Technology

Bitcoin’s Plummet: Unveiling the Depths of its Price Plunge!

Bitcoin Faces New Price Targets as Liquidations Lead to Market Decline

Bitcoin (BTC) has new BTC price targets to reckon with as a cascade of liquidations take crypto markets lower. Thanks to regulatory enforcement action by the United States Department of Justice, largest global exchange Binance is in line for a major fine. Its CEO, Changpeng Zhao, informally known as CZ, will be forced to quit his post and may even face jail time.

This was a watershed moment for one of the crypto industry’s household names, and markets reacted with arguably understandable concern. BTC/USD fell to $35,600, per data from Cointelegraph Markets Pro and TradingView — its lowest levels since Nov. 16 — before rebounding thanks to short positions closing.

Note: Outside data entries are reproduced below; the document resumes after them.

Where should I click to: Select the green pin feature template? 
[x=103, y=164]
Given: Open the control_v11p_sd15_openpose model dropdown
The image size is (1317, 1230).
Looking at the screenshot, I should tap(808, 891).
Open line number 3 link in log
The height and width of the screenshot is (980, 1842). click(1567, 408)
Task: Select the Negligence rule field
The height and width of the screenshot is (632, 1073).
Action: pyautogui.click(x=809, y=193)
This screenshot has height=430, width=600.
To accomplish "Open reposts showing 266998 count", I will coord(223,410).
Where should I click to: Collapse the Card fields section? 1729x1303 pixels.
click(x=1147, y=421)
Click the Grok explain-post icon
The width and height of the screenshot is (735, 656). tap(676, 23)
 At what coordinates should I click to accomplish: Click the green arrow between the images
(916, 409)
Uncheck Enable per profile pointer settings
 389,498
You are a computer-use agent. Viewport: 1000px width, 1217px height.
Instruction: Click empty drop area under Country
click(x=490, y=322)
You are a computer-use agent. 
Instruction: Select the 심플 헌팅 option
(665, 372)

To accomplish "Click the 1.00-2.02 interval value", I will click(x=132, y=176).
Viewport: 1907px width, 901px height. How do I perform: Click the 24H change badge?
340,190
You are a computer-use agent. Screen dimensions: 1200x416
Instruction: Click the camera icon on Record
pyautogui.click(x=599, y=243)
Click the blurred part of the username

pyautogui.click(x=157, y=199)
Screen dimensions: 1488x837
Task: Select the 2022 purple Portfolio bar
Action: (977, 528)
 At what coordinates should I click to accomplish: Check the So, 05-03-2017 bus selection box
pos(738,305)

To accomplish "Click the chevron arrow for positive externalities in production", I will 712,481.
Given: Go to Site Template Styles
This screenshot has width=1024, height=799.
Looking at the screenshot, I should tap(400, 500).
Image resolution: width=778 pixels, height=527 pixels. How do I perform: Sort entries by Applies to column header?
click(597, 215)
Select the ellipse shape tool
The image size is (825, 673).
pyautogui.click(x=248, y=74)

Altcoins fared worse, and at the time of writing, many large cap tokens remain 3-5% lower on the day.

What could happen next and how are Bitcoin market participants preempting volatility?

Cointelegraph takes a look at some of the popular BTC price targets now in play.

“Max pain” BTC price is now $32,000

Forget about a “quiet” week in crypto — the Binance bombshell has put an end to boring Bitcoin trading, says James Van Straten.

In a reaction, the research and data analyst at crypto insights firm CryptoSlate warns that volatility catalysts will keep coming.

This is thanks to a giant $3.8 billion or 104,000 BTC options open interest expiry event the day after the U.S. Thanksgiving holiday, potentially adding fresh fuel to an already nervous market environment.

Thanks to their composition, Van Straten says, the most punishing BTC price drop would now be one to $32,000.

“With the put/call ratio standing at 0.77, the data indicates a predominantly bullish sentiment, as substantiated by the higher call open interest, approximately 58,000 Bitcoin, compared to the 45,000 Bitcoin put options,” he writes. “What catches the eye is the ‘max pain price’— a significant metric in the options market — pegged at $32,000, a figure that is currently below Bitcoin’s market price. This suggests a potential pressure on the Bitcoin price as the expiration date nears.”

Bitcoin options open interest by strike price chart. Source: Deribit

Van Straten adds that while options figures “indicate an expectation that the price was anticipated to hover around these levels,” Bitcoin would still be bullish were the $32,000 scenario to become reality.

“The bull market thesis would still be intact,” he told X subscribers.

Betting on the “Notorious B.I.D.”

Analyzing order book composition, on-chain monitoring resource Material Indicators is also predicting a slide closer to $30,000.

This was already on the cards, with analysis arguing that Bitcoin should retest areas of bid liquidity after its swift ascent to 18-month highs of nearly $38,000.

A snapshot of BTC/USDT after the Binance news shows bids moving up the order book closer to spot price in order to halt further downside.

“The order book also shows nervous sellers moving asks down to front run $38k, but that could change if bulls can gain enough momentum to reclaim the 21-Day MA. If they fail to do so, I expect to grind lower,” Material Indicators explained at the time.

It referenced the 21-day simple moving average (SMA), which now stands at $36,228 — so far once again below spot.

BTC/USD 1-day chart with 21SMA. Source: TradingView

Ultimately, it summarized, a patch of bid support at $33,000, which is becoming known as the “Notorious B.I.D.,” must hold.

“$35k feels looks like a viable target from here,” the analysis concluded. “In full disclosure, I really want to see a retest of $33k fail, but I’m not sure Notorious B.I.D. is going to let that happen yet.”

BTC/USDT liquidity data. Source: Material Indicators/X

Binance withdrawals stay modest

As Cointelegraph reported, various bearish Bitcoin forecasts have surfaced this month, even prior to the Binance announcements.

These include a $30,900 floor as part of a broader BTC price channel which has yet to be exited by bulls.

Commenting on the market’s reaction overnight, meanwhile, the trader behind it, CryptoQuant contributor Gaah, noted a lack of sustained stablecoin withdrawals from Binance as a result.

Earlier this year, concerns over liquidity and a regulatory crackdown at the exchange sparked mass withdrawals of funds.

Despite the stepping down of CZ, Binance’s CEO, in the last few hours there have been no significant outflows of BTC or Stablecoin from Binance.